Peter Peter : Mater le spleen
Peter Peter nous offre une carte de visite lo-fi de luxe signée Howard Bilerman. Avec lui, l’artiste est sorti de sa zone de confort et a réussi une synthèse musicale judicieuse.
Lorsque le premier album de Peter Peter s’est fait entendre, plusieurs critiques semblent avoir eu de la difficulté à saisir la direction artistique de la production. La plupart se sont limités aux textes et au chant parfois relâché de l’auteur-compositeur-interprète, qui signe ici une première collaboration avec l’étiquette Audiogram (Karkwa, Alex Nevsky). Il est vrai que les thèmes abordés sur 11 des 12 chansons réunies sur ce disque homonyme (la pièce Dring Dring Pow Pow étant instrumentale) concernent la solitude (Rien ne nous ressemble), l’ivresse (Réfractaire) et les filles (Laurie). Sujets fréquents si on tend une oreille vers la bande FM…

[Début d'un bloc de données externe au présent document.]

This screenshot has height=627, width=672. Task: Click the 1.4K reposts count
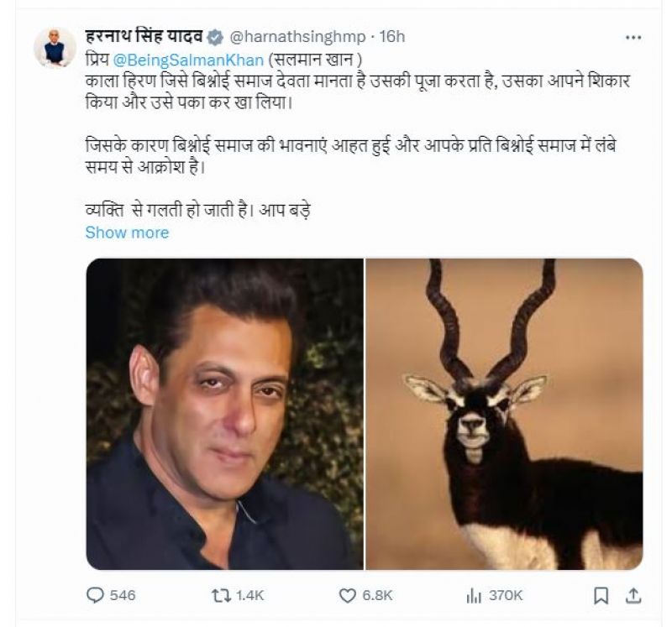[x=250, y=595]
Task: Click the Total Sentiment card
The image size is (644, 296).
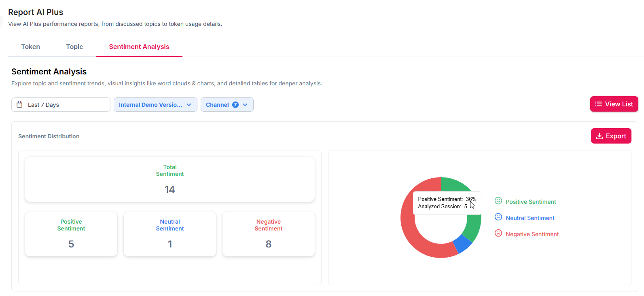Action: pos(170,179)
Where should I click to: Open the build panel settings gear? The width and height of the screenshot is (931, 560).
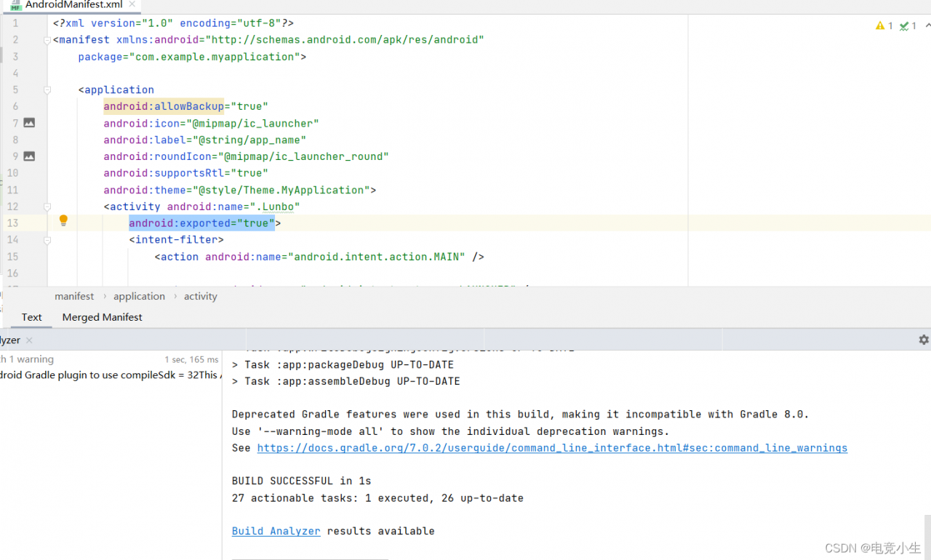(x=923, y=340)
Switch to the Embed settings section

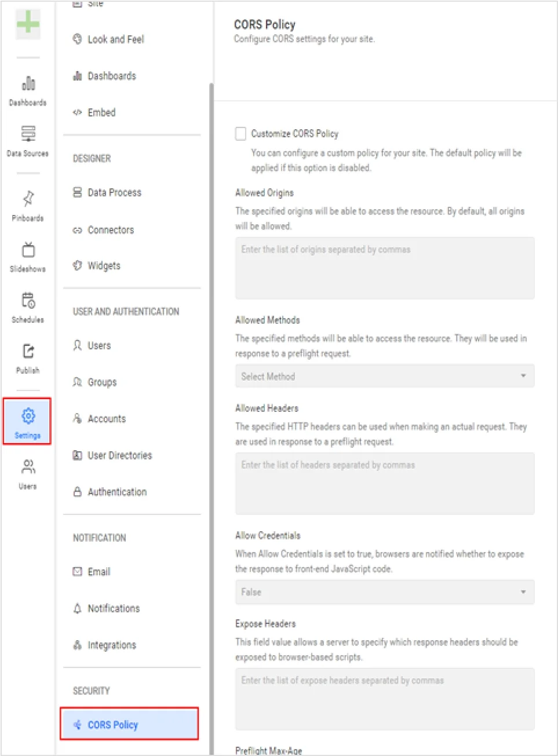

Avec ce disque, c’est plutôt l’enveloppe musicale qui intrigue. Avec le réalisateur Howard Bilerman (Wolf Parade et Basia Bulat, qui collabore à l’enregistrement), Peter Peter a réussi à capter sur bande magnétique une attitude lo-fi qui lui tenait à coeur. "Au départ, j’étais sûr que l’album serait entièrement enregistré à la guitare acoustique, avoue-t-il. C’est Howard qui m’a convaincu de sortir la guitare électrique pour donner plus de relief. J’avais peur, j’ai tellement fait de la merde avec l’électrique quand j’étais jeune! Mais ce que j’aime du résultat, c’est que mes influences shoegaze sont revenues à la surface. Je suis resté un grand fan des Pixies, de Sonic Youth et de Nirvana, ça paraît. En fait, le concept de cet album, c’est qu’il n’y en a pas. Ce que je voulais, c’était donner l’impression qu’on avait accès à mes démos, à quelque chose de très personnel."
Pas une mince tâche quand on constate que l’artiste est signé sur une étiquette de disques qui a travaillé avec les Jean-Pierre Ferland, Paul Piché et autres Laurence Jalbert. Un constat qui a traversé l’esprit de l’artiste lorsqu’il a signé avec la compagnie après sa victoire, en 2008, au concours Ma première Place des Arts à Montréal. "J’ai toujours trouvé que plusieurs groupes francophones québécois avaient des productions trop peaufinées, souligne-t-il. Surtout pour les guitares électriques. Tout est toujours trop aseptisé, et c’est ce qui me faisait peur lorsqu’on a enregistré ce disque. Il y a aussi que je n’ai jamais vraiment écouté de la musique francophone. Le seul qui me vient en tête, c’est Jean Leloup."
Par contre, lorsqu’on lui parle du groupe allemand The Notwist, sa réaction ne se fait pas attendre. "Absolument, surtout l’album Neon Golden! Et j’adore aussi le disque Love Tara d’Eric’s Trip. J’aime les chansons courtes et simples, les pièces presque linéaires. Sur l’album, Demain, c’est l’heure correspond à ça. Je voulais qu’elle reste sur le même ton du début à la fin. Pas besoin d’arrangements raffinés ou d’un bridge trop élaboré." Même résultat pour Tergiverse, qu’il chante en duo avec Béatrice Martin (Coeur de pirate). "Cette chanson me tient à coeur et j’étais sûr qu’elle resterait guitare-voix. C’est la plus pop sur l’album, et l’idée d’un featuring ne m’emballait pas. Finalement, c’est bon! Et avec la voix de Béatrice, ça marche. Toujours grâce à Howard!"